Welcome to GRF. I'm not one into showing but we have lots of members here who do. Hopefully they will step up to the plate and give you some pointers.


----------



## Gwen (Aug 9, 2007)

My breeder, Connie Johnson of Ambertru Golden Retrievers, has been a wonderful mentor for me. Before Connie (BC), I had trained & hit the obedience ring for over 20 years but no conformation. 
Perhaps your breeder would be interested in doing the same for you considering that your dog would be representing their kennel name. 

As far as learning more about conformation goldens, hit the show circuit & talk to the exhibitors/handlers/owners of goldens being shown. (Handlers will probably be too busy to talk to you during the show but try after)

To find a show in your area , check out Canuck Dogs or the CKC website. (There is a show in Belleville on the 23, 24 & 25th with 17 goldens reg'd.
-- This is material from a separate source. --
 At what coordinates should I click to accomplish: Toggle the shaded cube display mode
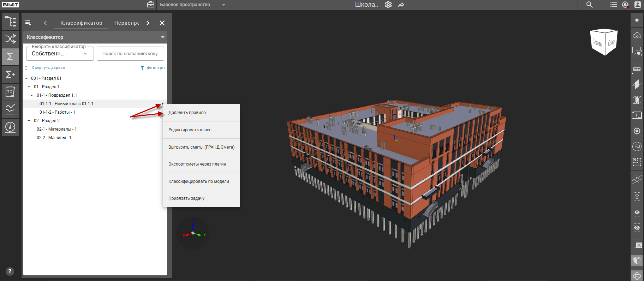coord(637,261)
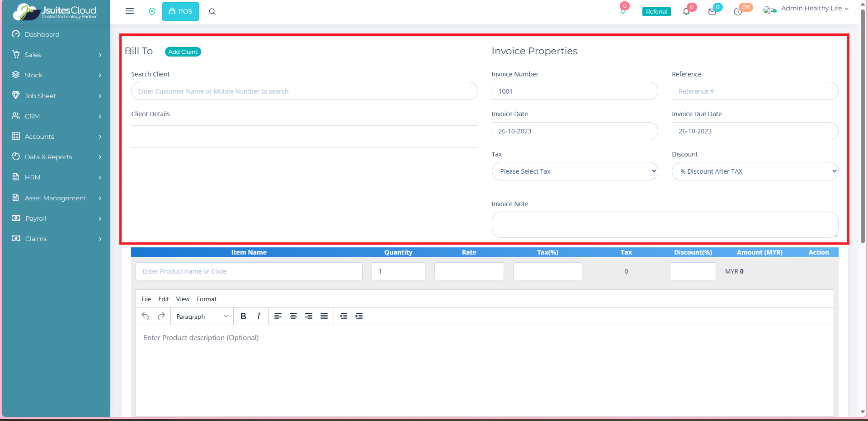Open the Discount After TAX dropdown
The width and height of the screenshot is (868, 421).
pyautogui.click(x=755, y=171)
My puppy "Razz" and "Blue" from Arcane will be there with bells on!


----------



## arcane (Sep 18, 2007)

Gwen said:


> My puppy "Razz" and "Blue" from Arcane will be there with bells on!


Oh Dear ..Blue just asked me if he really needs to wear BELLS!!!!! : He said "Mom I am not a cow"!!!!!!! LOL ...Considering he still has NOT found his TUX! he may be a bit overdressed with the bells!!!!! 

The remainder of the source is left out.